= Stated exercise =
Reproduce the stretch from "You are a GUI" through "point(1796,157)", changing "agent" to "assistant" and leaving everything else as it is.

= Information shown =

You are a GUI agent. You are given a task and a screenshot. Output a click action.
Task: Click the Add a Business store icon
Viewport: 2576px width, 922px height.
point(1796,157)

...

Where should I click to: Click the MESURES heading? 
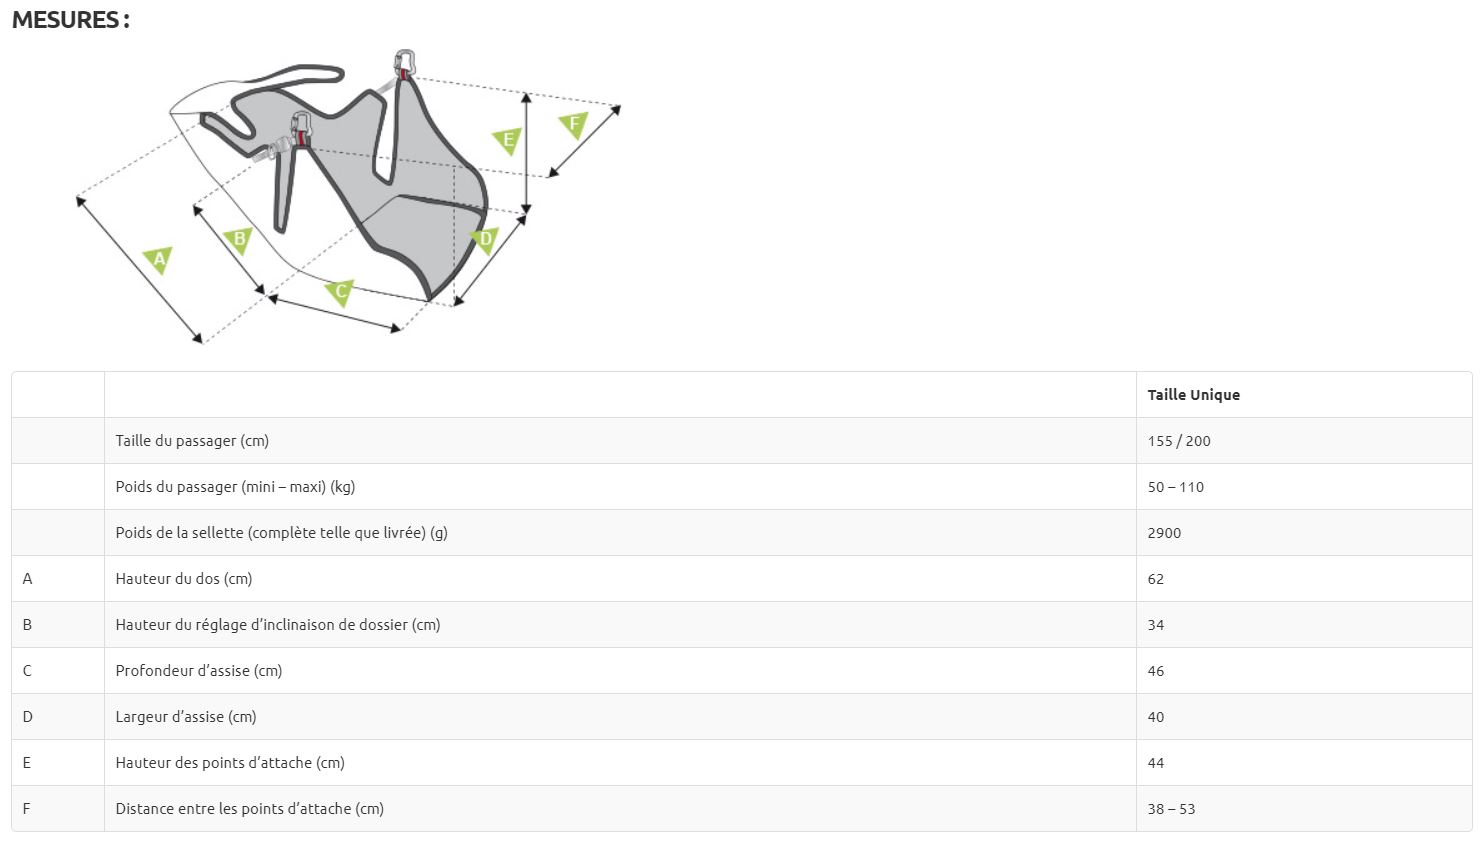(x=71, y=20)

* * *

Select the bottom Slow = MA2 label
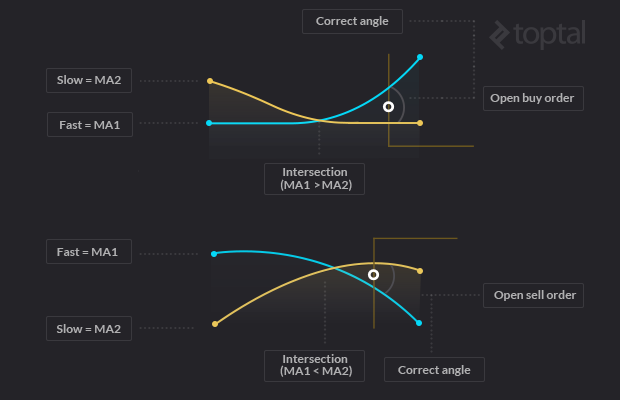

= Completed exercise =
You are a GUI assistant. You are given a task and a screenshot. Output a click action.
Task: Click the Add a Business store icon
Viewport: 2576px width, 922px height.
point(1796,157)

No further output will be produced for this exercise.